TASK TO COMPLETE =
Put the rows into a numbered list, starting with the line that contains "The image size is (988, 471)." and going through the end of the rows, with both ends included and blank lines left out.

SOURCE INFORMATION =
:::
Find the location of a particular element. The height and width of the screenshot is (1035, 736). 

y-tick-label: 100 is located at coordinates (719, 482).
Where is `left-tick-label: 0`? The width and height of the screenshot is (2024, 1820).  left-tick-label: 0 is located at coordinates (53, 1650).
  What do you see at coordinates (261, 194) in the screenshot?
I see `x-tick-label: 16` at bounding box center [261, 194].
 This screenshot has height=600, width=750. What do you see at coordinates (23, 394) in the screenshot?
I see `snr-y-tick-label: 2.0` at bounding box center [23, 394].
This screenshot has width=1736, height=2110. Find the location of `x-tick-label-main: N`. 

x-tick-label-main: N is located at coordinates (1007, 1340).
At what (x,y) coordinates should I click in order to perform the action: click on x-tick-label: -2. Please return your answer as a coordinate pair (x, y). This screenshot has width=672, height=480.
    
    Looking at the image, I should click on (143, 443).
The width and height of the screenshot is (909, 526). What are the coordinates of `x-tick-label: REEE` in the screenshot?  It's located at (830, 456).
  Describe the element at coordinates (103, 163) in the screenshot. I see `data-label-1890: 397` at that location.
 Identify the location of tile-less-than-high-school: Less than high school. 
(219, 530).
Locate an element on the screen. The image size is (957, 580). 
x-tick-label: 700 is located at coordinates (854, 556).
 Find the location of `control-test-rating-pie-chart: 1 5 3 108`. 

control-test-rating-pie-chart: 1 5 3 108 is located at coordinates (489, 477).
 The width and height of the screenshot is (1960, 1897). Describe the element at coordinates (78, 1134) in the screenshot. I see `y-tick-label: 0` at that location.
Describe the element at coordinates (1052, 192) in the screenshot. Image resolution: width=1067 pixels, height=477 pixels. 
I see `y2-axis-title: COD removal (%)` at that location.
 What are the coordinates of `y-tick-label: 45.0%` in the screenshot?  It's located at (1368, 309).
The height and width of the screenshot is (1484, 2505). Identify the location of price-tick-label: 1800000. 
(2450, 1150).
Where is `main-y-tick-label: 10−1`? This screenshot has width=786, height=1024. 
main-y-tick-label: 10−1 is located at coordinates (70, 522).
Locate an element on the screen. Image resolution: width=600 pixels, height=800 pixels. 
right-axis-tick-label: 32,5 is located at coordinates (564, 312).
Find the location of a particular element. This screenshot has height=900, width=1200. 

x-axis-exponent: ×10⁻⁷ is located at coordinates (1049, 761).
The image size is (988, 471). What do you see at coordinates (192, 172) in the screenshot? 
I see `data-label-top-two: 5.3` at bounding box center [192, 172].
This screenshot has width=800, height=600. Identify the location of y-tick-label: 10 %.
:::
EXPECTED ANSWER =
1. The image size is (988, 471). What do you see at coordinates (192, 172) in the screenshot? 
2. I see `data-label-top-two: 5.3` at bounding box center [192, 172].
3. This screenshot has width=800, height=600. Identify the location of y-tick-label: 10 %.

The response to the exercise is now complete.